WHAT YOU NEED TO DO
Among the entries below, find each line with "Konzolvilág" and show it.

BEGIN

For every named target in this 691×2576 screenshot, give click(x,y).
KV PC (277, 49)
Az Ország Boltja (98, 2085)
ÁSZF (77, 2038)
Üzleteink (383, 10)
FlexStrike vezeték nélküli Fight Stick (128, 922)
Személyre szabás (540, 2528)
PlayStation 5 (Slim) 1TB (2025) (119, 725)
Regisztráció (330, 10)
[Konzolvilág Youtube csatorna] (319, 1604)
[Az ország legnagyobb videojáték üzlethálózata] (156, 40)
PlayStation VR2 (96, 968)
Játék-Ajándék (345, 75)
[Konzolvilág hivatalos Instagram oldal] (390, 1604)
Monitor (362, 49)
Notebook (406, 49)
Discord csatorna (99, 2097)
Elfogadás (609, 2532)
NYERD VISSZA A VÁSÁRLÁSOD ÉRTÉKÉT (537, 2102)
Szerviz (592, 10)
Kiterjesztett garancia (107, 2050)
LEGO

END

SOLUTION
[Konzolvilág Youtube csatorna] (319, 1604)
[Konzolvilág hivatalos Instagram oldal] (390, 1604)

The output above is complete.